What you are asked to do:
Copy out the material word for word, starting at the line that contains "This screenshot has" and ending at the end of the material. Leave the pictures out.

***** Information supplied

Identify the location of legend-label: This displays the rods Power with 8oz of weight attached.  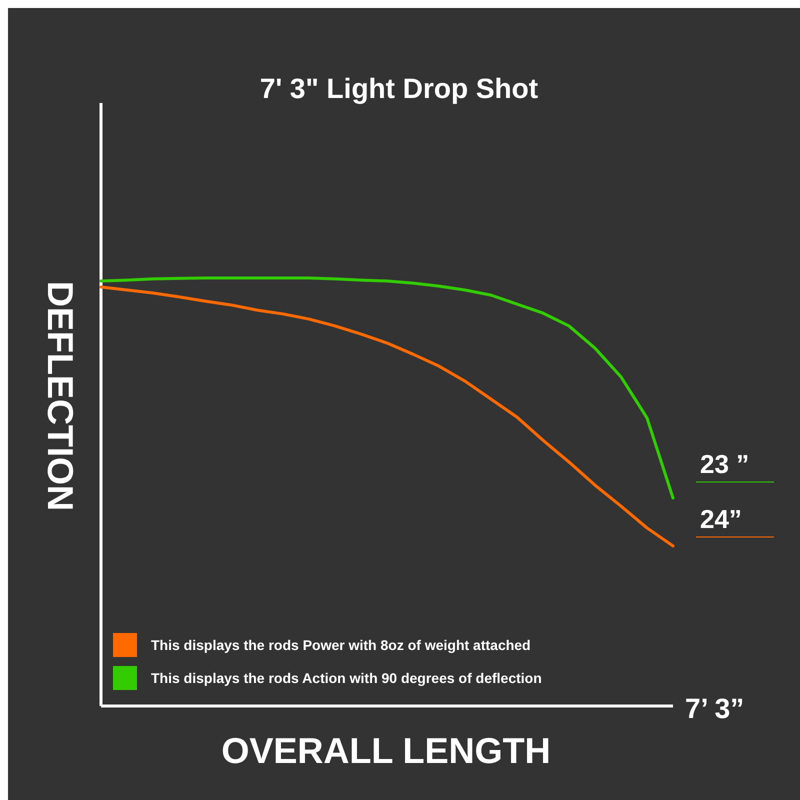
(341, 645).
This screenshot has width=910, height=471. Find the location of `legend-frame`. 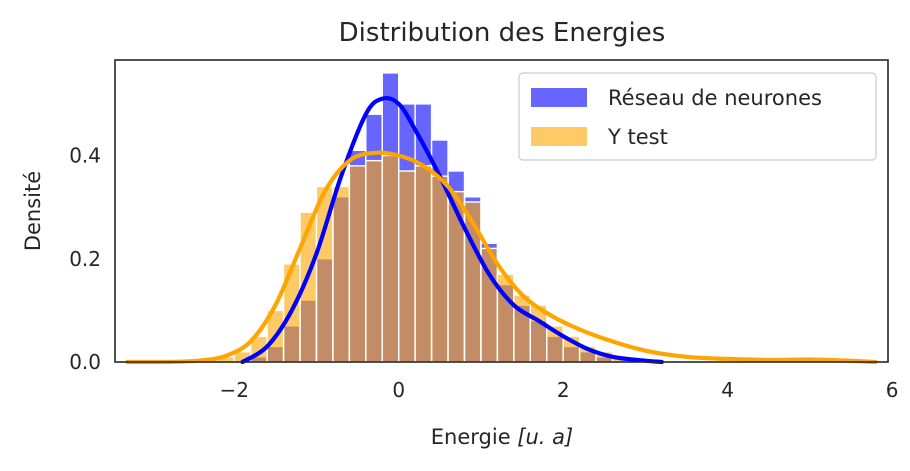

legend-frame is located at coordinates (698, 116).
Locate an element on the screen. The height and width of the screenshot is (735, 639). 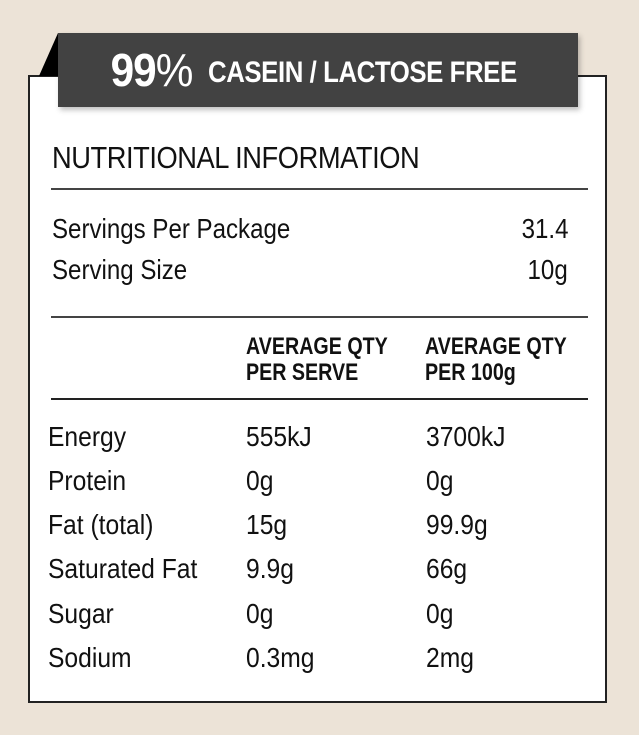
per-serve-value: 555kJ is located at coordinates (279, 436).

**********

Task result:
This screenshot has width=910, height=471. Find the location of `legend-frame`. 

legend-frame is located at coordinates (698, 116).
Locate an element on the screen. The height and width of the screenshot is (735, 639). 
per-serve-value: 555kJ is located at coordinates (279, 436).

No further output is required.